Methods: Participants with IBS (Rome III) were randomized to two groups. Group I commenced a low FODMAP diet at baseline. At three months, group II, so far a comparator group, crossed over to a low FODMAP diet while group I started re-challenging foods. All patients completed the IBS SSS (IBS symptom severity scoring system, 0-500 points increasing with severity), IBS QoL questionnaire (0-100 increasing with QoL), a FODMAP specific food frequency questionnaire and provided a stool sample at baseline, three and six months for microbiome analysis.
Results: Fifty participants were enrolled into group I (n = 23) or group II (n = 27).
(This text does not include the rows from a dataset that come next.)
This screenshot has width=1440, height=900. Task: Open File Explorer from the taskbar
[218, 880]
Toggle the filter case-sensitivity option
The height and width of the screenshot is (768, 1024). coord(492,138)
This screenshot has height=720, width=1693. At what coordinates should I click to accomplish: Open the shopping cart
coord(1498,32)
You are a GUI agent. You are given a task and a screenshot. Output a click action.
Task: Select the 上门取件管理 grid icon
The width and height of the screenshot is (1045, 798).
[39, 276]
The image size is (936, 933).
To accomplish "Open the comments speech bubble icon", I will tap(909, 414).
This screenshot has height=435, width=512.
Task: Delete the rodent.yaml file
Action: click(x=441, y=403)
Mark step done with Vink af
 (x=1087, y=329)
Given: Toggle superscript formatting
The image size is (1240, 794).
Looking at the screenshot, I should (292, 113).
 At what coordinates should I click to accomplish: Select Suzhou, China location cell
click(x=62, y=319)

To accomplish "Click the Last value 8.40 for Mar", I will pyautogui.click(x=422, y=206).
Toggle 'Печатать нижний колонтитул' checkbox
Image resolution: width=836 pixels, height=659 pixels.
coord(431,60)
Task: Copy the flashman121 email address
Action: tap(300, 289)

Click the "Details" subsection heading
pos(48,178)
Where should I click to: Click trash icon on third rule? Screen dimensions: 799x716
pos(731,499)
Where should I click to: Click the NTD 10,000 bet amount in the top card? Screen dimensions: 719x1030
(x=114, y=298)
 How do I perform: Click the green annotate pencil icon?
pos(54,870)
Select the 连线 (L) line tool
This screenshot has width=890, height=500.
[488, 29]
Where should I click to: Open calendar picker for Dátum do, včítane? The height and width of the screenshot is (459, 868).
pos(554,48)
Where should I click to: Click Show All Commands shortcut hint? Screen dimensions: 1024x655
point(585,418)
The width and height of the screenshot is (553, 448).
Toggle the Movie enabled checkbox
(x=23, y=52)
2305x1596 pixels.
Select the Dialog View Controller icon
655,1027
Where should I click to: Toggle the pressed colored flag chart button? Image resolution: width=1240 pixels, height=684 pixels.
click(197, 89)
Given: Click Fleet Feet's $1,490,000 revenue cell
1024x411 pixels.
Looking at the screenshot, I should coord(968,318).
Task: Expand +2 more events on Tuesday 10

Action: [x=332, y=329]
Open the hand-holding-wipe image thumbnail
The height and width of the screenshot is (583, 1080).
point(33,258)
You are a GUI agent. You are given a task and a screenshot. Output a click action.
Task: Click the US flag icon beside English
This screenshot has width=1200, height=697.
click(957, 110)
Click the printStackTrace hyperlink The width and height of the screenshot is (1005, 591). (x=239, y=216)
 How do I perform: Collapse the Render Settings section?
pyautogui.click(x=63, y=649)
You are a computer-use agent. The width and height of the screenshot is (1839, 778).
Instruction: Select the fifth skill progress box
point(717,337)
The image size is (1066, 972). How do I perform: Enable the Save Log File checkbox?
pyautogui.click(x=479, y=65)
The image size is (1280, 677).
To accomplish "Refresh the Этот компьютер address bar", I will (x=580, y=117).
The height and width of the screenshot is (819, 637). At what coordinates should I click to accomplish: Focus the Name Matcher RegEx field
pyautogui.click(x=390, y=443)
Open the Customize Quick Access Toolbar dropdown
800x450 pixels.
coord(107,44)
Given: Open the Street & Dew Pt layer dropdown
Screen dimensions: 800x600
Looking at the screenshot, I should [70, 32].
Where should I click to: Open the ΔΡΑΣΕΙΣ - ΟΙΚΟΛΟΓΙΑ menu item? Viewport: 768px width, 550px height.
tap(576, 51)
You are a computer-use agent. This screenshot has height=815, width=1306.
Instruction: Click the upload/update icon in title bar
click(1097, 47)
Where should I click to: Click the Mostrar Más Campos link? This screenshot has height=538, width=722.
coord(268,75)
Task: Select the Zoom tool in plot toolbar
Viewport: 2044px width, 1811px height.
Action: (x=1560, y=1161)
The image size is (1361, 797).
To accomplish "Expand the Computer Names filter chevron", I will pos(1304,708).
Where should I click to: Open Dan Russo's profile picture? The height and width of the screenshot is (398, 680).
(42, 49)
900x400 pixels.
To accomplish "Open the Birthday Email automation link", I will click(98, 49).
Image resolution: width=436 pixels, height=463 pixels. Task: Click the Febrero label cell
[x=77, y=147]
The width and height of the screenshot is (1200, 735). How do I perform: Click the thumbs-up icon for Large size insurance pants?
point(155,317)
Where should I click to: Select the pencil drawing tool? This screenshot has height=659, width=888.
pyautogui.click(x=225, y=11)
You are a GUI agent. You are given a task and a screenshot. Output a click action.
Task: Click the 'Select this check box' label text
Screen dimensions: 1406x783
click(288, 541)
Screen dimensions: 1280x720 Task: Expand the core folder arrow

Participants in both groups were similar in baseline values but with more men in group I. There was a significantly lower IBS SSS (275.6 ± 63.6 to 128.8 ± 82.5 vs 246.8 ± 71.1 to 203.6 ± 70.1) (P < 0.0002) and increased QoL (68.5 ± 18.0 to 83 ± 13.4 vs 72.9 ± 12.8 to 73.3 ± 14.4) (P < 0.0001) in group I vs group II at 3 mo. The reduced IBS SSS was sustained at 6 mo in group I (160 ± 102) and replicated in group II (124 ± 76). Fiber intake decreased on the low FODMAP diet (33 ± 17 g/d to 21 ± 8 g/d) (P < 0.01) and after re-introducing FODMAP containing foods increased again to 27 ± 9 g/d. There was no change seen in the intestinal microbiome when participants adopted a low FODMAP diet.
Conclusion: This study demonstrated that a reduction in FODMAPs improves symptoms in IBS and this improvement can be maintained while reintroducing FODMAPs.
Keywords: Diet; FODMAP; Irritable bowel syndrome; Microbiome; Microbiota; Short chain fermentable carbohydrates.